From this analysis, it is easy to see that our developed method based on graph theory and DHq-ROFHWA operator is more versatile and reasonable to solve MADM problems.
The merits of our developed approach are summarized as follows:
(1) Apparently, proposed approach is clear and have less loss of data, and can be easily utilized to other MADM problems in DHq-ROF setting.
(2) One of the superiorities of the created approach is utilizing graph theory.
(3) The DHq-ROFSs of developed technique can accessibly depict more general decision-making circumstances.

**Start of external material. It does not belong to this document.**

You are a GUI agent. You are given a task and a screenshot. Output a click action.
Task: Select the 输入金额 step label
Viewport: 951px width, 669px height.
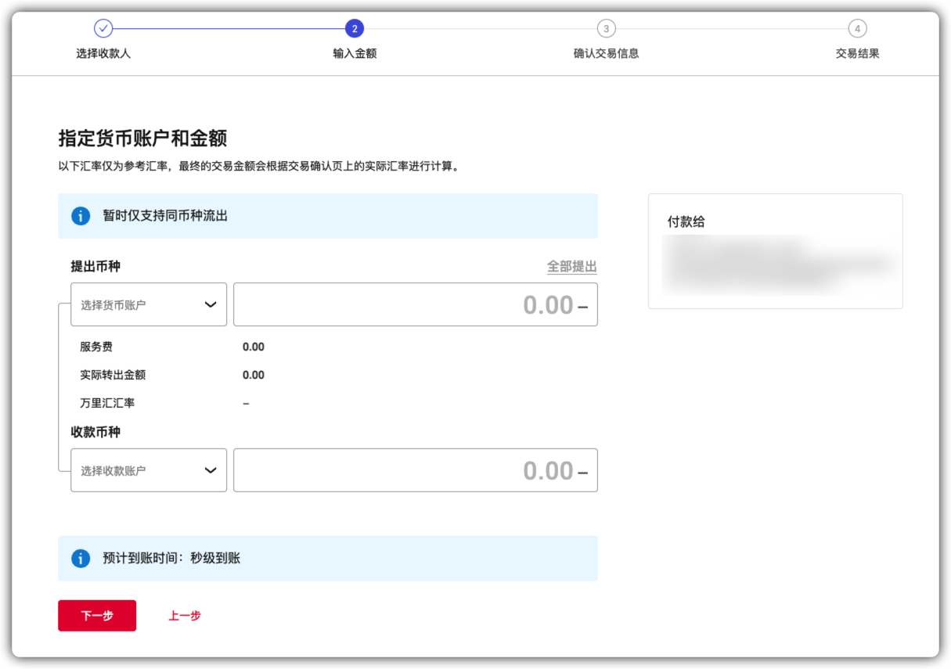tap(354, 52)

(4) The Hamacher operator is more valid to deal MADM problems under DHq-ROF circumstances.
Conclusions
DHq-ROFS can flexibly denote decision-making information as well as effectively characterize the reliability of information. In this paper, the concept of DHq-ROFS has been applied to the theory of graphs and put forward the innovative concept of dual hesitant q-rung orthopair fuzzy graphs based on Hamacher operator called DHq-ROFHGs. The DHq-ROFHG is a good tool to express decision makers’ hesitancy in the process of MADM and can well describe the fuzziness of networks. Further, the theory of graph spectra has been discussed in the context of DHq-ROFSs and geometric-arithmetic energy, and atom bond connectivity energy of DHq-ROFHGs are determined. Moreover, the proposed concept of DHq-ROFHGs has been applied to solve the MADM problems with DHq-ROF information. Finally, we applied the newly proposed concept of DHq-ROFHGs to the selection of most significant defensive factor to demonstrate its validity and effectiveness. Comparative analysis has been conducted and the superiorities have been illustrated. In future, our research work will be extended to: (1) Linguistic interval-valued dual hesitant q-rung orthopair fuzzy graphs; (2) Linguistic complex hesitant fuzzy graphs; and (3) Linguistic complex dual hesitant q-rung orthopair fuzzy graphs.
Conflict of interest
The authors declare no conflicts of interest.